La varietà dei beni (cibo, detersivi, vestiti) è stata vista come una prova dell’occasionalità e della contingenza dei furti. Dimostrava che l’imputata agiva in base alle opportunità del momento, anziché seguire un piano specifico mirato a un determinato tipo di bene, rafforzando così la tesi dell’assenza di un disegno criminoso unitario.
Testo del provvedimento
Ordinanza di Cassazione Penale Sez. 7 Num. 28831 Anno 2025
Penale Ord. Sez. 7 Num. 28831 Anno 2025
Presidente: COGNOME
Relatore: COGNOME
Data Udienza: 03/07/2025
ORDINANZA
sul ricorso proposto da:
NOME nato il 03/07/1983
avverso l’ordinanza del 06/03/2025 della CORTE APPELLO di REGGIO CALABRIA
dato avviso alle parti;
udita la relazione svolta dal Consigliere COGNOME;
Rilevato in fatto e considerato in diritto
Rilevato che sono inammissibili le censure dedotte nel ricorso di NOME COGNOME nel quale il difensore si duole del vizio di motivazione e della violazione di legge, lamentando che l’ordinanza emessa nei confronti della suddetta ha trascurato gli indici rivelatori dell’unicità del disegno criminoso a fondamento delle condotte delittuose poste in essere – perché manifestamente infondate.
Considerato che dette censure sono, altresì, riproduttive di profili di censura già adeguatamente vagliati e disattesi con corretti argomenti giuridici dalla Corte di appello di Reggio Calabria nel provvedimento impugnato. In esso, invero, si evidenzia, con riguardo alla richiesta continuazione, relativa ai reati di cui a sei sentenze esecutive, che: – la condannata ha perpetrato reiteratamente condotte illecite di tipo predatorio, prive di un qualsiasi collegamento ideativo fra esse, come pure lascia oggettivamente cogliere il loro rispettivo e specifico contesto; – la disamina delle singole condotte consente, piuttosto, di cogliere un’impudente reiterazione di azioni criminose in ragione di fattori del tutto contingenti, occasionali e connessi più a una spiccata proclività a delinquere che ad una programmazione unitaria; – rispetto a tale conclusione è del tutto distonico il dato sottolineato dalla difesa per cui la Costica avrebbe agito con le medesime modalità operative e in territorio “toscano e calabrese”; – si tratta, invero, di elemento fattuale che, semmai, muove in direzione contraria, palesando un’inusuale pervicacia nel delinquere; – la stessa tipologia di beni di volta in volta sottratta ai vari esercizi commerciali conforta la suddetta conclusione, atteso che da essa si desume l’occasionalità e la contingenza dell’illecita condotta appropriativa (ora di prodotti alimentari, ora di detersivi, ora di prodotti per l’igiene personale, utensili e capi di abbigliamento); – dunque, quale che possa essere stata la conclusione del Tribunale di Palmi in relazione a una delle coimputate per alcuni dei furti commessi, la riprova dell’assenza di qualsiasi ideazione unitaria dei reati di cui sopra si coglie dalle specifiche pieghe delle stesse condotte esaminate e dalle estemporanee e non preventivabili loro causali; – semmai emerge da quanto in atti una seriazione dei reati frutto non certo di una progettazione unitaria quanto piuttosto di un’indole criminale e di una abitualità nel delinquere non incisa neanche dai benefici concessi né dalle condanne nelle more subite.
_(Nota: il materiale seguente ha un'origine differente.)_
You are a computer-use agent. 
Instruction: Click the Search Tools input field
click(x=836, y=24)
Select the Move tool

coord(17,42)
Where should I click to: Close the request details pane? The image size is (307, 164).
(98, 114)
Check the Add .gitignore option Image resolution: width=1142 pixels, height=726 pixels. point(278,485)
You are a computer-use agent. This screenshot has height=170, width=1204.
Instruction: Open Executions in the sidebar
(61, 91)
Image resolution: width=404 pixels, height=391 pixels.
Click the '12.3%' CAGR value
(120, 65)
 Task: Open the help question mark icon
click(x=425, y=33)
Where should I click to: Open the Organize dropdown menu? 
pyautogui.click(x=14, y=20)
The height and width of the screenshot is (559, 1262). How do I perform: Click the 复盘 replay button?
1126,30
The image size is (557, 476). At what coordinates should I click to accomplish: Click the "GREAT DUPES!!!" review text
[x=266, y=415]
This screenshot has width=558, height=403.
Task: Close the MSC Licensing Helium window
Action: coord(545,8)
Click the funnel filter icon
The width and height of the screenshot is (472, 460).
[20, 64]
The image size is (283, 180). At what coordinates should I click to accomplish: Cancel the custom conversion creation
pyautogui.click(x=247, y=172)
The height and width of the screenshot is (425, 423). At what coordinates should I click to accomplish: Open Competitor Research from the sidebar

Corte di Cassazione – copia non ufficiale
Osservato, pertanto, che il ricorso, che insiste genericamente sul fatto che comunque si tratterebbe sempre di condotte contraddistinte dal perseguimento di un soddisfacimento patrimoniale personale, connotate da un medesimo modus operandi
e da notevole vicinanza temporale, essendo state commesse tutte nell’arco temporale di tre anni e mezzo, deve essere dichiarato inammissibile con conseguente condanna
della ricorrente al pagamento delle spese processuali e, non ricorrendo ipotesi di esonero, al versamento di una somma alla Cassa delle ammende, determinabile in
tremila euro, ai sensi dell’art. 616 cod. proc. pen.
P.Q.M.
Dichiara inammissibile il ricorso e condanna la ricorrente al pagamento delle spese processuali e della somma di euro tremila in favore della Cassa delle ammende.
Così deciso in Roma, il 3 luglio 2025.